Un passage de frontière où il faut 10 minutes de plus pour traverser parce que l'agent fait tout selon les règles peut «avoir un effet perturbateur énorme, amplifié par les milliers de personnes, les semi-remorques, les différents types de transport qui entrent au Canada », a-t-elle déclaré.
Mark Weber, président national du Syndicat des douanes et de l'immigration, qui fait partie de l'AFPC, a expliqué que l'adoption d'une règle du travail pourrait être une source de perturbation, mais que le syndicat n'en est pas encore là.
M. Weber a mentionné que les membres veulent la parité salariale avec les autres organismes d'application de la loi, et que le syndicat s'inspire du salaire des gendarmes de premier niveau de la GRC à titre de comparaison.
L'ASFC manque également de milliers d'agents, et le syndicat souhaite que les postes vacants soient pourvus par des employés permanents, et non par des remplaçants contractuels.
D'autres questions concernent les prestations de retraite et les protections contre les «mesures disciplinaires sévères», a avancé M. Weber.
Une autre préoccupation du syndicat est la technologie qui prend en charge des tâches que les agents feraient autrement, comme les kiosques qui ont fait leur apparition dans les aéroports canadiens.
Selon M. Weber, l'ASFC «essaie de créer un système de caisse en libre-service, comme on en trouve dans les épiceries, mais à nos frontières».
Selon lui, cela revient à «attendre que les voyageurs se déclarent eux-mêmes sans la présence d'agents, ce qui, du point de vue de la sécurité nationale, est extrêmement préoccupant».
Et il y a un lien avec la lutte des syndicats de la fonction publique pour le télétravail.
Quel est le rapport entre le nouveau mandat de la fonction publique et les gardes-frontières?
Ottawa a récemment annoncé que les fonctionnaires fédéraux devaient travailler depuis leur bureau au moins trois jours par semaine, à partir de septembre.
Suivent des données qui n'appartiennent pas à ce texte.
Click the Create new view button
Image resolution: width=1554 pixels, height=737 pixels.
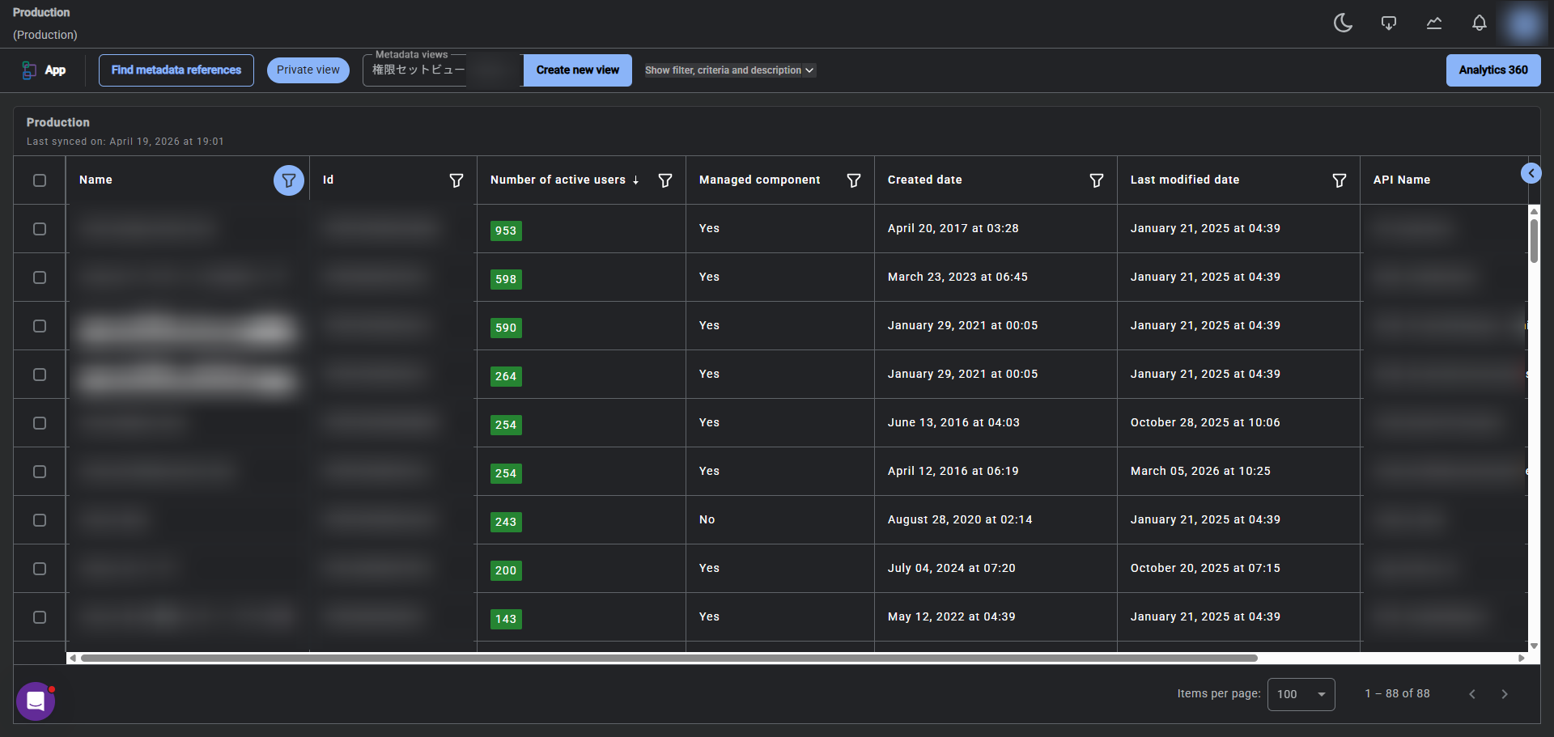point(577,70)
Les syndicats de la fonction publique ont réagi en annonçant un «été de mécontentement» face à cette nouvelle politique.
Chris Aylward, alors président de l'AFPC, a indiqué que cela incluait la grève de l'ASFC, déclarant lors d'une conférence de presse antérieure que «le gouvernement doit se préparer à un été de mécontentement». Qu'il s'agisse des frontières ou des aéroports, le gouvernement doit se préparer à un été de mécontentement.
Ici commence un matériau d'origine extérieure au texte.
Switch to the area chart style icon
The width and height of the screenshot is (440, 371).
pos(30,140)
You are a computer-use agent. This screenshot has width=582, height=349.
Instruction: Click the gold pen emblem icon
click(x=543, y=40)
Plus de 2000 de ses membres travaillent à distance ou l'ont fait par le passé, notamment pendant la pandémie de COVID-19. Le syndicat souhaite que le travail à domicile soit inscrit dans la convention collective.
Il rappelle que le gouvernement avait promis de mettre en place des groupes d'experts et de mener des consultations sur le travail à domicile, mais qu'il n'a pas tenu sa promesse en annonçant un mandat de trois jours par semaine pour tous.
«Nous restons à la table des négociations, déterminés à négocier un accord qui soit juste pour les employés et raisonnable pour le contribuable canadien», a affirmé le porte-parole du Conseil du Trésor, Martin Potvin, dans un communiqué.
«Avec un engagement commun à négocier de bonne foi, nous sommes optimistes quant à la possibilité de parvenir rapidement à un accord.»
M. Weber a répliqué qu'il appartenait au gouvernement «de proposer un contrat pour éviter une grève. Nous sommes toujours prêts à nous asseoir et à négocier un contrat équitable».
M. Ross a déclaré qu'avant une grève, il y a toujours un élément de posture, mais que le vote de 96 % en faveur de l'action de grève était « très fort ».
La plupart des problèmes sont les mêmes que lorsque le syndicat a fait grève en 2021, a-t-elle fait remarquer.
« Si l'on se place dans une perspective à plus long terme, il y a des raisons de croire que les choses se sont envenimées à l'ASFC, ce qui fait que la mobilisation syndicale est à prendre au sérieux.
Les travailleurs négocient sans convention collective depuis deux ans, ce qui signifie, selon Mme Ross, « qu'il y a beaucoup de frustration accumulée parce que leurs salaires sont en retard ».
Selon elle, c'est le moment où les deux parties attendent de voir laquelle est prête à céder.